Tuesday, April 04, 2006

Judge Wapner, Judge Wapner....

I was searching for flavored water in the grocery store, and I guess I must have looked lost, because this guy started yelling at me from far away. He was hurrying toward me. You might even say it was more of a scurry motion.

"Hey! What are you looking for? What are you trying to find?"

He was a little too helpful. Plus, he wasn't wearning a name badge or anything that said Food Lion on it.

As he got closer, I could see why he was so anxious.

He was retarded.

Now before anyone starts going off about me making fun of retarded people, I'm not making fun of retarded people. This particular retarded person was like the Rain Main of grocery stores. It was remarkable.

"I'm looking for flavored wa--"

Before I could finish the sentence, he had blurted out (very loudly, I might add), "Aisle 8! Come on, I'll take you!"

Of course, I had to follow him. I felt like if I had said any food, he would have instantly told me where to find it, all the while staring at the floor and bobbing about nervously.

Saltine Cra--
Aisle 5.

Beefaro---
Aisle 9.
Five Alive Citrus Dr--
No longer in stock, no longer in stock. Discontinued since 1987, 1987. Yep, definitely discontinued.

Then, on an entirely unrelated note, I completely broke the shit out of the automatic door (don't ask me how) then made even more of an ass out of myself by cracking up laughing about it in the parking lot. It would be a lot funnier if you knew HOW hard I hit the door (HARD) and how it looked when I left (BAD).

Saturday, April 01, 2006

What's wrong with French people (meaning Chinese food), Part II

i went to another chinese restaurant tonight. more fortune cookie fun.

in case you didn't read my other blog about this (go read it, lazy... it'll take you 5 seconds), these are not the fortunes, but the pronunciations of Chinese words on the back.

Bean-sprout (honestly... BEAN SPROUT??? i think they're fucking with us now) = "Dou-yah"
Bank = "Hang"
Good = "Hao"

so, if you were to say, "Good bean-sprout, Bank" (say, if Bank was someone's name.... bear with me, okay...), it would be pronounced "How do ya hang?"

Also, sitting next to my grandfather was interesting.
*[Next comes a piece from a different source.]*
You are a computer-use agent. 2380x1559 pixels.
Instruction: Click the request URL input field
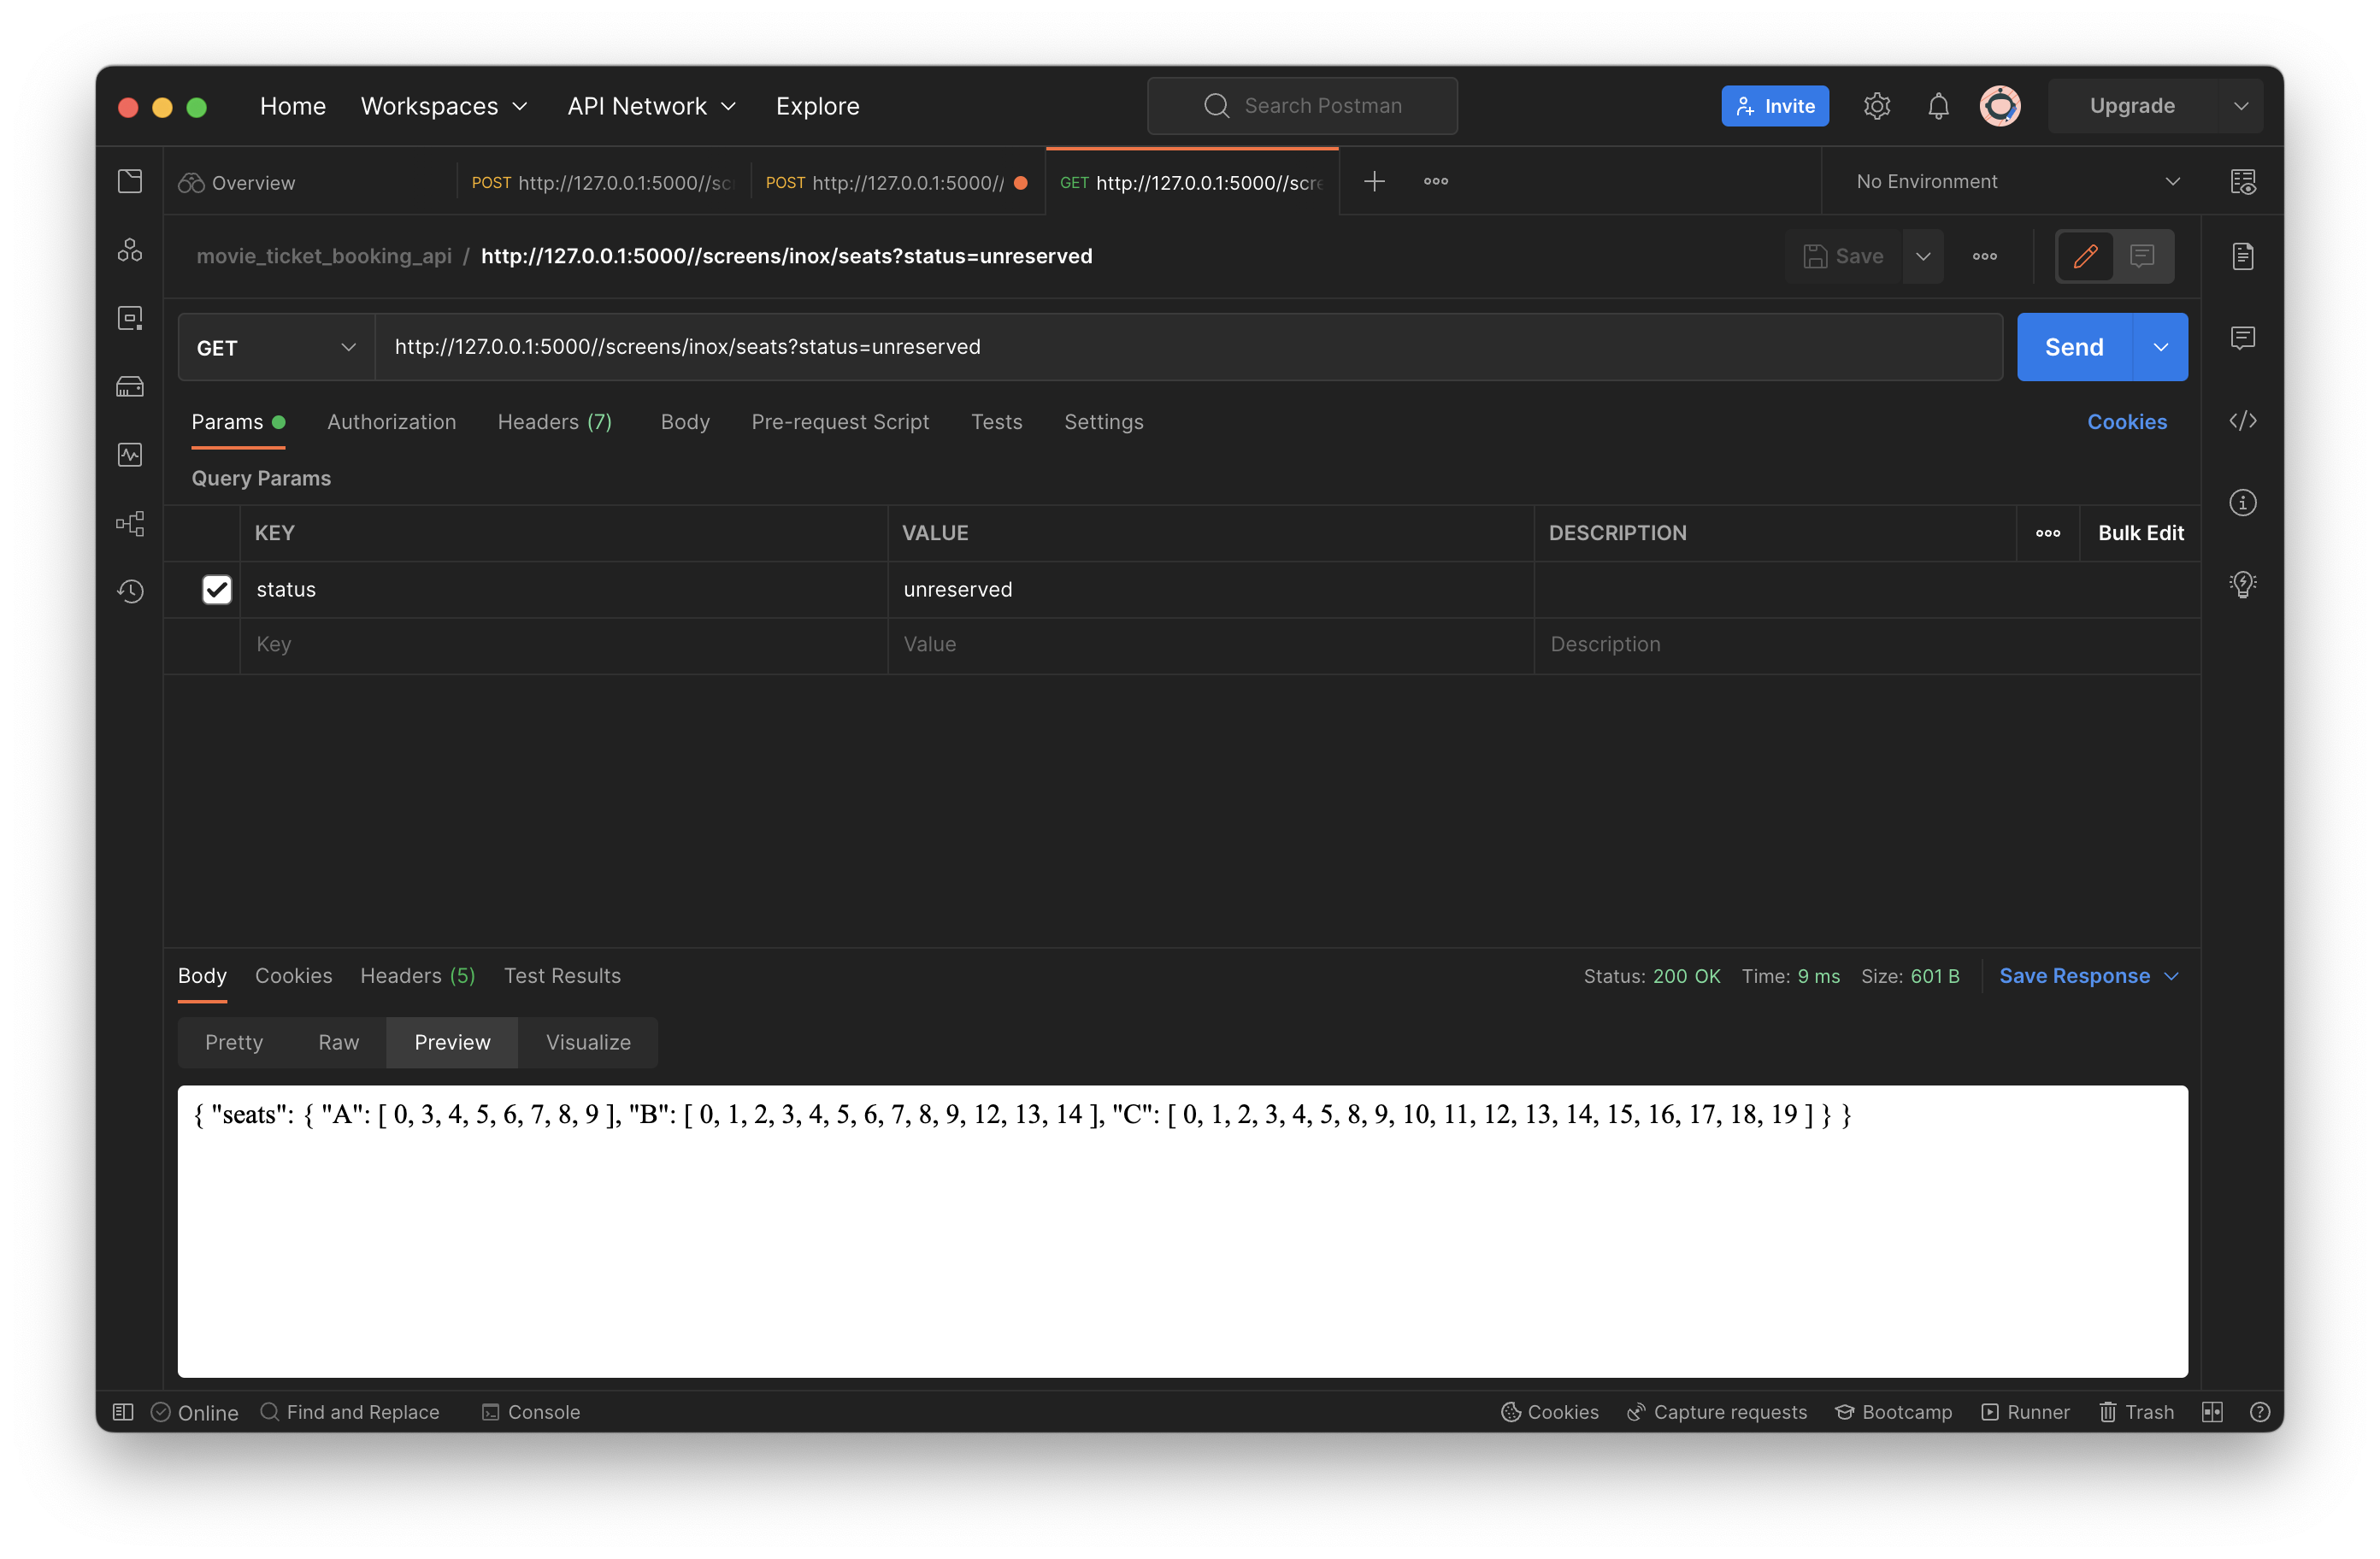1188,347
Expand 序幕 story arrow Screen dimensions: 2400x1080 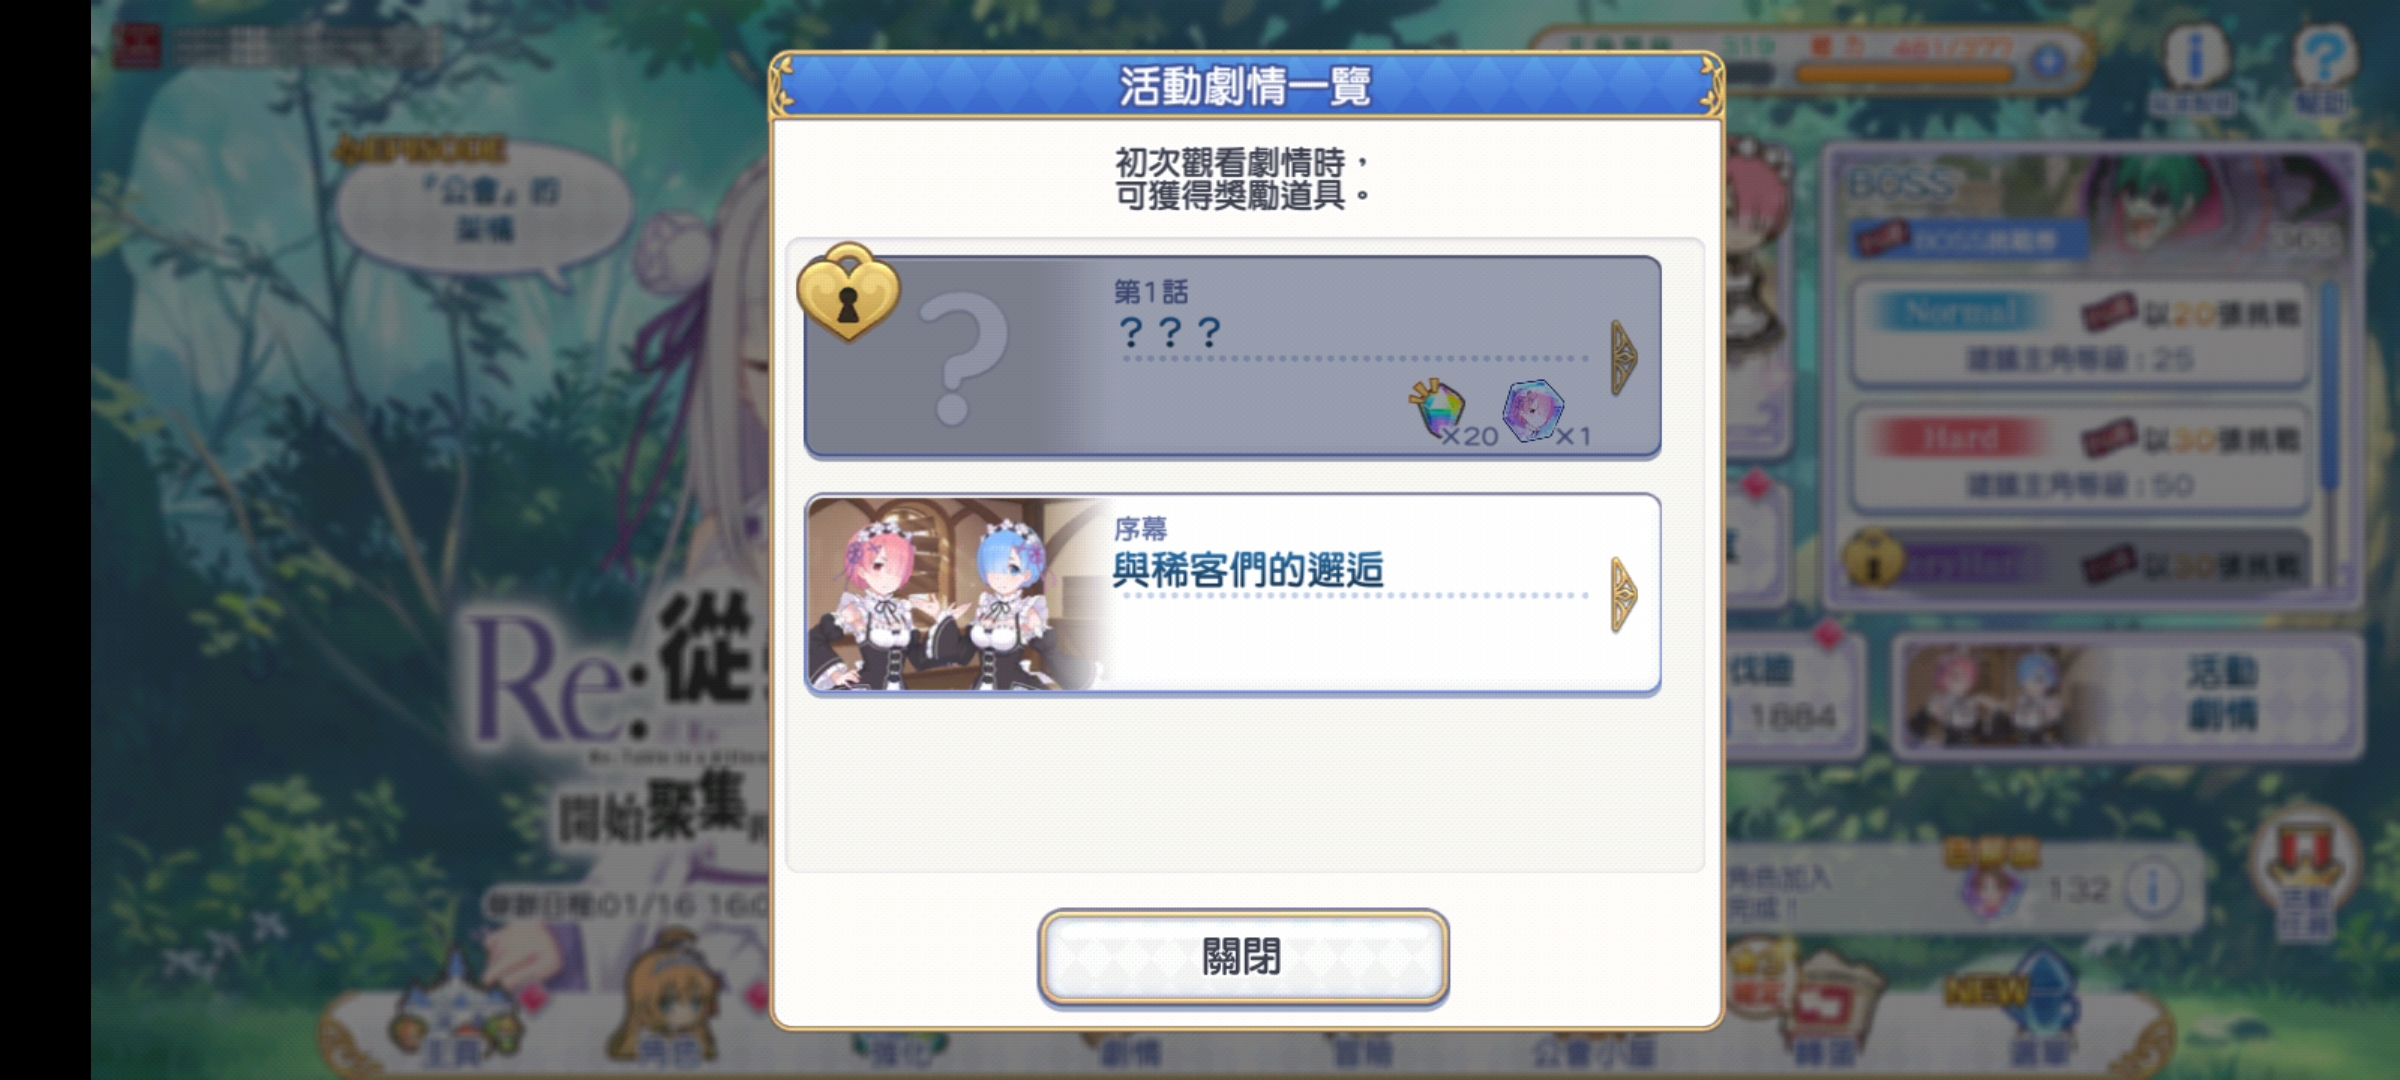[x=1624, y=595]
And by interesting, I mean painful. He's one of those old guys that says racially "charged" things that can't necessarily be called racism, but just uses a ton of blanket statements. Here's what I found out.

  • All Asians are happy to be living in the U.S., because they can make a lot more money here than they can "over there".
  • Every Asian is smarter than any American.
  • The Vietnamese people he used to work with could "swing from tree to tree like monkeys". My attention was fading in and out, so I'm not exactly sure what he was talking about.

This was a teppan-yaki restaurant (one that cooks the food in front of you). There are so many things I could discuss about this, but most importantly, does anyone else notice that it's the EXACT same gags/gimmicks/tricks/jokes at EVERY restaurant? like they'll take a slab of butter and throw it on the grill and go, "butterfly". Here's what i don't get... my family, who have seen these tricks 8 TRILLION times, still laughs like it's the funniest goddamn joke they've ever heard. i wonder if a teppan-yaki chef has ever gotten heckled.

i don't know how to wrap this up so... bye.